Does the description disclose side effects, auth requirements, rate limits, or destructive behavior?

With no annotations, description carries full burden and succeeds: discloses pagination behavior (1-based, max 100), reveals return filtering ('only runnable columns'), explains output structure deeply, and clarifies critical data model distinction between column UUIDs vs input labels for run_grid. Missing explicit read-only safety statement.

Agents need to know what a tool does to the world before calling it. Descriptions should go beyond structured annotations to explain consequences.

Conciseness5/5

Is the description appropriately sized, front-loaded, and free of redundancy?

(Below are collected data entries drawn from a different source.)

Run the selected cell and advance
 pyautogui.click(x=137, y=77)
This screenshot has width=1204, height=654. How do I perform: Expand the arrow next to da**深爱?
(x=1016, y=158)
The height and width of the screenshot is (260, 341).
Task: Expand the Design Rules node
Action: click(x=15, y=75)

Structured with clear Args/Returns/Note sections. Despite length, every element is essential: parameter docs (schema is empty), output explanation (complex nested structure), and the Note (prevents API usage errors). No wasted prose.

Shorter descriptions cost fewer tokens and are easier for agents to parse. Every sentence should earn its place.

Completeness5/5

Given the tool's complexity, does the description cover enough for an agent to succeed on first attempt?

Given 0% input schema coverage and complex nested output, description achieves completeness by documenting all parameters, explaining paginated response structure including field meanings, and mapping relationships to sibling tools (run_grid input_labels vs column UUIDs).

Complex tools with many parameters or behaviors need more documentation. Simple tools need less. This dimension scales expectations accordingly.

Parameters5/5

Does the description clarify parameter syntax, constraints, interactions, or defaults beyond what the schema provides?

Excellently compensates for 0% schema coverage: documents all 3 parameters with semantics (search is case-insensitive substring), constraints (limit max 100), defaults (page: 1), and concrete examples ('leads').

Input schemas describe structure but not intent. Descriptions should explain non-obvious parameter relationships and valid value ranges.

Purpose5/5

Does the description clearly state what the tool does and how it differs from similar tools?

Opens with specific verb+resource ('List all Grids') and immediately distinguishes sibling relationships by stating to 'use this to discover available grids before running them' (contrasting with run_grid) and noting results feed into get_grid_details/run_grid.

Agents choose between tools based on descriptions. A clear purpose with a specific verb and resource helps agents select the right tool.

Usage Guidelines4/5

Does the description explain when to use this tool, when not to, or what alternatives exist?

Provides clear temporal context ('discover...before running') and explicit workflow guidance ('Use the grid id from the results to call get_grid_details or run_grid'). Lacks explicit 'when not to use' exclusions, preventing a 5.

Agents often have multiple tools that could apply. Explicit usage guidance like "use X instead of Y when Z" prevents misuse.